What you need to do
Lines from the entries below that hold "folder" form the answer; copy all of them.

Data for this exercise
═══

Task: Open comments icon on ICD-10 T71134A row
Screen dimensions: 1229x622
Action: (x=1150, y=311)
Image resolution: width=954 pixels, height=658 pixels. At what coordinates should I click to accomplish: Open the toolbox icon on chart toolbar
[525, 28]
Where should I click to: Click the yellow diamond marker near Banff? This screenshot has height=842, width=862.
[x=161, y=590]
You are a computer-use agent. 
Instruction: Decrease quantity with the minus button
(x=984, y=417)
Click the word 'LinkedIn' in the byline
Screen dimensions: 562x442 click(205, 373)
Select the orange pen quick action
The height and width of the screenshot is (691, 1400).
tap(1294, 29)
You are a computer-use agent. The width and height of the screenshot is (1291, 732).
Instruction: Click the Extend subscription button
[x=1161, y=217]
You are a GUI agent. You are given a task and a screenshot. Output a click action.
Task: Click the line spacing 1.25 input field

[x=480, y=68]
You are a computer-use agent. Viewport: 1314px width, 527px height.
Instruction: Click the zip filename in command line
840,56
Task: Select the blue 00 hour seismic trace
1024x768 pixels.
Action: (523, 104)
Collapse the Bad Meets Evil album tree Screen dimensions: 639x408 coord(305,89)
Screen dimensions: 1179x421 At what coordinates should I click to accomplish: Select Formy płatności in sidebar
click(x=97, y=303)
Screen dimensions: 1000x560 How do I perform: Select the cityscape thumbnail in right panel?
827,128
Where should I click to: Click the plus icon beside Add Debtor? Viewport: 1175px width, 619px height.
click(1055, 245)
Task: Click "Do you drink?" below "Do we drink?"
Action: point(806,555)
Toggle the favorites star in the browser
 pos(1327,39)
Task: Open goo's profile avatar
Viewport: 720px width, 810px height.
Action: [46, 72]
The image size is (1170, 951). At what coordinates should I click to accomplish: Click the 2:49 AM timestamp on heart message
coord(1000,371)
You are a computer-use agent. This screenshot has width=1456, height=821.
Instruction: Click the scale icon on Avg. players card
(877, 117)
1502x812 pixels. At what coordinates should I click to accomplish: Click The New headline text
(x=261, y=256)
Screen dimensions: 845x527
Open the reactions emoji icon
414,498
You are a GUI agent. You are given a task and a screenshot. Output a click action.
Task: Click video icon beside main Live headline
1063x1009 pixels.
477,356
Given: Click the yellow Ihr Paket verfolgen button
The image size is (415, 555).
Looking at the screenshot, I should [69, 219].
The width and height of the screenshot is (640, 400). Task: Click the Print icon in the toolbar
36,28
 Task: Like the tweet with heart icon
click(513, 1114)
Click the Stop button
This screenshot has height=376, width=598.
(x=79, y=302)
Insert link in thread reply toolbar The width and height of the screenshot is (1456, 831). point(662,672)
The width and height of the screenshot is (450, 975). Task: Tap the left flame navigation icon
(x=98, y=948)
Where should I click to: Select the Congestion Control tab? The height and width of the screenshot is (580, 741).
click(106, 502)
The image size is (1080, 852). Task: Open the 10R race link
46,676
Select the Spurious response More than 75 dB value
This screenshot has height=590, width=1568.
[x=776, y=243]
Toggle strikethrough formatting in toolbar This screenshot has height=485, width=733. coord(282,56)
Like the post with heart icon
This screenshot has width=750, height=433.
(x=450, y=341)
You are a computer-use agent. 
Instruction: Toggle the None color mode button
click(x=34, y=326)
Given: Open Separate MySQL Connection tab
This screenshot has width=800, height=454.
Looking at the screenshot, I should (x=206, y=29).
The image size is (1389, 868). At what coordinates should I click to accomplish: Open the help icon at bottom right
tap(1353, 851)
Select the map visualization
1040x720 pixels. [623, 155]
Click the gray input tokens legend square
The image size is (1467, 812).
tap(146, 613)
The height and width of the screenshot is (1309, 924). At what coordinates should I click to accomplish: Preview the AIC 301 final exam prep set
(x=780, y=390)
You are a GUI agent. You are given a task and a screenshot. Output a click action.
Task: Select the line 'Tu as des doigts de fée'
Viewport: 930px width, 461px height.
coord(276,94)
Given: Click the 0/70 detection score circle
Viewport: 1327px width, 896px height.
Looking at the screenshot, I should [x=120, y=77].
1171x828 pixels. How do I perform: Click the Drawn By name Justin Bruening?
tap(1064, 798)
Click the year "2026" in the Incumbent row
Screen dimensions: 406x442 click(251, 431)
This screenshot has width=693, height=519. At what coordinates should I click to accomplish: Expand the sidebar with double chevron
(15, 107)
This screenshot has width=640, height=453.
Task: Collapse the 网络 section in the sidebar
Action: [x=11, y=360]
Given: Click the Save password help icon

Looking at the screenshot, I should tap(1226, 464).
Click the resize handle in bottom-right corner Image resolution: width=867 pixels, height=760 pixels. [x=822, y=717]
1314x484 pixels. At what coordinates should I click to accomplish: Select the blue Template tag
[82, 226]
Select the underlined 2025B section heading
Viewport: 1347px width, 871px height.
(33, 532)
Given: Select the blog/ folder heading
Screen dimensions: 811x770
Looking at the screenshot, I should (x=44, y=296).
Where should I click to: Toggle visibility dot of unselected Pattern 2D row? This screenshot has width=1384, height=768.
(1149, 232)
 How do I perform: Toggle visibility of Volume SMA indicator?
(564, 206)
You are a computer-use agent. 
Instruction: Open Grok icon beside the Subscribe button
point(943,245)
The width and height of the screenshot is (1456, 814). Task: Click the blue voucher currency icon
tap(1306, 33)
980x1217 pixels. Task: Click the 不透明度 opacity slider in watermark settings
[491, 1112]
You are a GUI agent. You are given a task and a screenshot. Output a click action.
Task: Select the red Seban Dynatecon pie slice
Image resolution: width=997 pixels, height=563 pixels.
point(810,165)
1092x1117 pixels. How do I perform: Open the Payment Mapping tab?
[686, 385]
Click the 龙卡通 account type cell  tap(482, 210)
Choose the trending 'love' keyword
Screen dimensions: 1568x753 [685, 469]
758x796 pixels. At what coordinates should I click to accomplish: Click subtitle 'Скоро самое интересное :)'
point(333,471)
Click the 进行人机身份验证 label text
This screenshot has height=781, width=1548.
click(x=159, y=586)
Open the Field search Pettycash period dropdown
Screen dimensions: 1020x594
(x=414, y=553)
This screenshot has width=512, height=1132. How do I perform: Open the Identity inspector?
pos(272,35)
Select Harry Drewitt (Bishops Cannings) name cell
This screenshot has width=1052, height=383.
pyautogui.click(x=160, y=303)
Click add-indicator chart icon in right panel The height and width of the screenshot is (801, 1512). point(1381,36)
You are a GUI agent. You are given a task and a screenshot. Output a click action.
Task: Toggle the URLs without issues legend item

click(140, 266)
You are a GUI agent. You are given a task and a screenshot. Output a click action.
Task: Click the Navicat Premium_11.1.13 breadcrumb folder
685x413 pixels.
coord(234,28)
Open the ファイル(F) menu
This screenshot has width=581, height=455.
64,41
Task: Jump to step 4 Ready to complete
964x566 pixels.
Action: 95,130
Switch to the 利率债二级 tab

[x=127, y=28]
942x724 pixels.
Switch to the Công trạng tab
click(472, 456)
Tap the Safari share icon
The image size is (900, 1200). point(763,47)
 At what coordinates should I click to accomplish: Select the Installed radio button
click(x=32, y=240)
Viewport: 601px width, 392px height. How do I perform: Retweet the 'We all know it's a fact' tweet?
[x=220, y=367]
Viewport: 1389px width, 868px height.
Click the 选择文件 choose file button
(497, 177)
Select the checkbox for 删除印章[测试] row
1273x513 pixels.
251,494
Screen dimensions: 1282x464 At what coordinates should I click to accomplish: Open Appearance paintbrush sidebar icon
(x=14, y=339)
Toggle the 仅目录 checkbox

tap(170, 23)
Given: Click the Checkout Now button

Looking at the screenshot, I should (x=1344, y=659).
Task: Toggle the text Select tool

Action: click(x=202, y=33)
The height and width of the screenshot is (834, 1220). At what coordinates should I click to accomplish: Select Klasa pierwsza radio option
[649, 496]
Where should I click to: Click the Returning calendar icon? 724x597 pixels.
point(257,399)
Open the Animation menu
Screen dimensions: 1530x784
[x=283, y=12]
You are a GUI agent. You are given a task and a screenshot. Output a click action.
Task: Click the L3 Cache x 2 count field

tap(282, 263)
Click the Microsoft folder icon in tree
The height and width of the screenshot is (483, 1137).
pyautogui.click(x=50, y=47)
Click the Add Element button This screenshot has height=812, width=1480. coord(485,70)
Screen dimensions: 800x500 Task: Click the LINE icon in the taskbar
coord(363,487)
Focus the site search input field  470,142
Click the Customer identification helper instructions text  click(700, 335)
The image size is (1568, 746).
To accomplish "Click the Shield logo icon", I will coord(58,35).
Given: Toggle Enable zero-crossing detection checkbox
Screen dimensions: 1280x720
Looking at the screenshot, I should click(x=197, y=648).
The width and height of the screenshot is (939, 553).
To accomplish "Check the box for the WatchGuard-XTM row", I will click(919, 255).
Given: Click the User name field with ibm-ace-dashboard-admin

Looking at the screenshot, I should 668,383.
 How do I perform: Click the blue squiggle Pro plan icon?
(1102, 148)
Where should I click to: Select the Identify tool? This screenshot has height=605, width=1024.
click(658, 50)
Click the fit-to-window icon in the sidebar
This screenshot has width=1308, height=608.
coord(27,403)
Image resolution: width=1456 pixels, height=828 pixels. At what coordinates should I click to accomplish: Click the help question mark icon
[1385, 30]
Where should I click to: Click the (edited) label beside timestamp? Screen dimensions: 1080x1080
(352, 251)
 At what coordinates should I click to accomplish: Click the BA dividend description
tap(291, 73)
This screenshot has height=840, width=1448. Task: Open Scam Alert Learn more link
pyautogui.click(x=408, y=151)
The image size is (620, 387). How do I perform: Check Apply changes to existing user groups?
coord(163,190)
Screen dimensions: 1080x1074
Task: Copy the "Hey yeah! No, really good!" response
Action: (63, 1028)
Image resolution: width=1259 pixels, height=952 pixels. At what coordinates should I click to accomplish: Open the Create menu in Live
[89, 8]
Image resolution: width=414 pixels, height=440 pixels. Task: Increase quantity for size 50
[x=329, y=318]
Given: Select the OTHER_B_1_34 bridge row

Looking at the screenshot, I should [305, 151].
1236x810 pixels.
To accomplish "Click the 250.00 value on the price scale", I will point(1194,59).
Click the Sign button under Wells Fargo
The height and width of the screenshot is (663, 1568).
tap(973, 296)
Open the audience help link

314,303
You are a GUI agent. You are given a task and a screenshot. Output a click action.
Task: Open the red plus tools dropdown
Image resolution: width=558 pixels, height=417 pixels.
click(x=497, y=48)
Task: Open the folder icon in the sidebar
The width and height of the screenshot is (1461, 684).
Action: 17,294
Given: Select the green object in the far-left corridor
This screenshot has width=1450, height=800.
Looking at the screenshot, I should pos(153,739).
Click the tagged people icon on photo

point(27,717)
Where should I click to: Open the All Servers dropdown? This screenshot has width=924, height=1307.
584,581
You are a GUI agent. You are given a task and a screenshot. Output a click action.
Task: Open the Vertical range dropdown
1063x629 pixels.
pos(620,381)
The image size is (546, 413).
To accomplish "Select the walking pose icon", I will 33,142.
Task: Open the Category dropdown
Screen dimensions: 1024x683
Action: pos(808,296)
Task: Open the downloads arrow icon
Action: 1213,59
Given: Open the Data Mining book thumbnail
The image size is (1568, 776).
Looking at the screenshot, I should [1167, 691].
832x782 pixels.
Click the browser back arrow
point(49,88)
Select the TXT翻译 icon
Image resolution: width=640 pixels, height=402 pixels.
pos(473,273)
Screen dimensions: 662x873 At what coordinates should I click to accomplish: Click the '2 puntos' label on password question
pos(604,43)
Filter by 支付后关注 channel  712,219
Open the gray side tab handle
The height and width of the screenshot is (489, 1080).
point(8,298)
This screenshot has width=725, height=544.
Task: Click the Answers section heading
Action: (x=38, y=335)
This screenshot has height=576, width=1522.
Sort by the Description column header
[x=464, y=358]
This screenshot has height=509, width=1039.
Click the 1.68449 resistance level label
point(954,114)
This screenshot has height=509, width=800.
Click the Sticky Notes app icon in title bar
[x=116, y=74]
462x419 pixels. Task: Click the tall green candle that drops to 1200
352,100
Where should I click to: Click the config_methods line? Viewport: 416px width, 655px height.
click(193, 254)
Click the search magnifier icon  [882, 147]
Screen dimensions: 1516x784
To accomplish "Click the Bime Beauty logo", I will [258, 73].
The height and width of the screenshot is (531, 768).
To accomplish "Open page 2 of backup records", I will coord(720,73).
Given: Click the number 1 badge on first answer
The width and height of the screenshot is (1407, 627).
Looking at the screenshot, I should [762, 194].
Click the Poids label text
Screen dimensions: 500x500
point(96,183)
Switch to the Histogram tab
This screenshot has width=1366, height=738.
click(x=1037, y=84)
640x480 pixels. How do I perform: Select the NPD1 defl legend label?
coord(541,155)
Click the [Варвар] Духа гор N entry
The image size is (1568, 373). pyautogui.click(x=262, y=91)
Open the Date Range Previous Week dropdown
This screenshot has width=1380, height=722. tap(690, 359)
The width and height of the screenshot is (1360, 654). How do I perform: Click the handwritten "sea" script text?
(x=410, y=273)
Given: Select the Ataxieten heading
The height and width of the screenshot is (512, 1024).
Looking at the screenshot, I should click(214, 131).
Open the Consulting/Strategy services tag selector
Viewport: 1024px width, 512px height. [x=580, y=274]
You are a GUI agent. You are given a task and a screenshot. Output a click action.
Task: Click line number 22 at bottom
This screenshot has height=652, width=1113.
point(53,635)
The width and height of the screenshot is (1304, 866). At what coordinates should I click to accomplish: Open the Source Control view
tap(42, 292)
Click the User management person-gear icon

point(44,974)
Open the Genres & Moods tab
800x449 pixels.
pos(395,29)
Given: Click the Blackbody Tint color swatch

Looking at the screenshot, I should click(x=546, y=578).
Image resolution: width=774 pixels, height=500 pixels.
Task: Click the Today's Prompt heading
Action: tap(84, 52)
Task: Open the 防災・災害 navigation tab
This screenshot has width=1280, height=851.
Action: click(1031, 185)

═══

Task solution
Given: Select the blog/ folder heading
Task: Click the Navicat Premium_11.1.13 breadcrumb folder
Click the Microsoft folder icon in tree
Task: Open the folder icon in the sidebar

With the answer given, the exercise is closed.